**WORK ITEM A**
Rewrite the passage on the wife's despair, beginning at the words "As the wife" and stopping after "have any diseases?", with "adversary" replaced by "opponent".
**WORK ITEM B**
In the passage on the wife's despair, what does she go through when she becomes suspicious?

As the wife becomes aware that she has, essentially, married a man who has remained a child, she falls into despair. After all, love means that the other person's happiness is as important as your own. And in this case, there is no real love. Instead of having a partner and a friend, she has an adversary. Feeling resentful, betrayed and lonely, she begins to display the following symptoms:

· Nagging: She nags him to stay home, to talk, to share his life, which makes him even angrier and justifies his spending time away from "the nag."

· Suspiciousness: She starts to go through his pockets and his cell phone, trying to find out about his life and fearful of possible betrayals. Is he drinking? On inappropriate internet sites? Does he have any diseases?

· Anxiety: Anyone who feels trapped will experience anxiety. After trying all the therapists and tactics which were supposed to get him to grow up, she gradually realizes how alone she is.

· Shame: She is too ashamed to tell anyone, knowing that she'll be blamed. She may be ashamed that he does not get up to pray or that he refuses to work on a regular basis, waiting for the "mood" to be right.

**EXCERPTED DATA**
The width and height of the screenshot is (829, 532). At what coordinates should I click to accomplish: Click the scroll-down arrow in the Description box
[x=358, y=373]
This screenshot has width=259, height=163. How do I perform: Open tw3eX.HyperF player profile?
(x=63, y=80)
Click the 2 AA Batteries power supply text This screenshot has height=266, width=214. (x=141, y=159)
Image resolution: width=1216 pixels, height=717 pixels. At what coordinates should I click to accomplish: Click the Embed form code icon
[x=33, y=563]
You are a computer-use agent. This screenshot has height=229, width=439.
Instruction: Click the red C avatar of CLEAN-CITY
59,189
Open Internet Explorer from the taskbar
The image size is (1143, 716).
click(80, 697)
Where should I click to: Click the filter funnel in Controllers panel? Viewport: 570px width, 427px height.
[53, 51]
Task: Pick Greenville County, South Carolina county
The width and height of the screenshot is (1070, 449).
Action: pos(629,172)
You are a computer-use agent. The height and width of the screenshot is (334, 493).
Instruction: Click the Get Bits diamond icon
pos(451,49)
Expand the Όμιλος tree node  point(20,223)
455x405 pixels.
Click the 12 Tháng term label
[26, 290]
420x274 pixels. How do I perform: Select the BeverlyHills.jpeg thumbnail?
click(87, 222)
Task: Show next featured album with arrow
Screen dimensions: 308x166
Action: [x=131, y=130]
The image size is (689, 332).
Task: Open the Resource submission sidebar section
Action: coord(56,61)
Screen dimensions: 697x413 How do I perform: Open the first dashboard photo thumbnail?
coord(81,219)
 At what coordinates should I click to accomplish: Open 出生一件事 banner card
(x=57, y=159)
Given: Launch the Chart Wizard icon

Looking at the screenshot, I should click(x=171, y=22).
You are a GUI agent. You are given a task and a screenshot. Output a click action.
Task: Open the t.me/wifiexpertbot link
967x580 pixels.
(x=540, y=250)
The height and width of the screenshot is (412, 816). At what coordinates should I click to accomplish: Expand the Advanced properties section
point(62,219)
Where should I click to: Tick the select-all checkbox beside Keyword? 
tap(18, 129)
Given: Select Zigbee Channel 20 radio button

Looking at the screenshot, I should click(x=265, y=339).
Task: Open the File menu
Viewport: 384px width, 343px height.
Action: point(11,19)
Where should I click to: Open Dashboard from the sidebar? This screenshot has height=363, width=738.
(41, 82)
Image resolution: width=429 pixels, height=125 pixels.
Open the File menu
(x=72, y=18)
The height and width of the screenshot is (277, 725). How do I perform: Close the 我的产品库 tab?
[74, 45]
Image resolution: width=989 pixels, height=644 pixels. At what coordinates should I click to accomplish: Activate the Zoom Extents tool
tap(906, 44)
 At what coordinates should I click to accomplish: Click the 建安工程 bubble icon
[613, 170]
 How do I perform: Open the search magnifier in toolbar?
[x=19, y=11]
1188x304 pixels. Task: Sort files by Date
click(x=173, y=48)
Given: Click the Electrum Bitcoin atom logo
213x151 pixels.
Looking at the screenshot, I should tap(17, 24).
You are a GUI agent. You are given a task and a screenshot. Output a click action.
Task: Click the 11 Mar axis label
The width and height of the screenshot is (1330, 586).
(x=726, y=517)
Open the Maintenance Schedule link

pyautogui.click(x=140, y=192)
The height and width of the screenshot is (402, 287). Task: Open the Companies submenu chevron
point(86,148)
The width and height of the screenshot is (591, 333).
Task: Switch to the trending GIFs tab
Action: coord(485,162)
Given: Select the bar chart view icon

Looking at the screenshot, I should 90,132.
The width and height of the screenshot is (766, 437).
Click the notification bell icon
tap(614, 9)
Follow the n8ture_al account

**EXERCISE SOLUTION A**
As the wife becomes aware that she has, essentially, married a man who has remained a child, she falls into despair. After all, love means that the other person's happiness is as important as your own. And in this case, there is no real love. Instead of having a partner and a friend, she has an opponent. Feeling resentful, betrayed and lonely, she begins to display the following symptoms:

· Nagging: She nags him to stay home, to talk, to share his life, which makes him even angrier and justifies his spending time away from "the nag."

· Suspiciousness: She starts to go through his pockets and his cell phone, trying to find out about his life and fearful of possible betrayals. Is he drinking? On inappropriate internet sites? Does he have any diseases?

**EXERCISE SOLUTION B**
His pockets and his cell phone.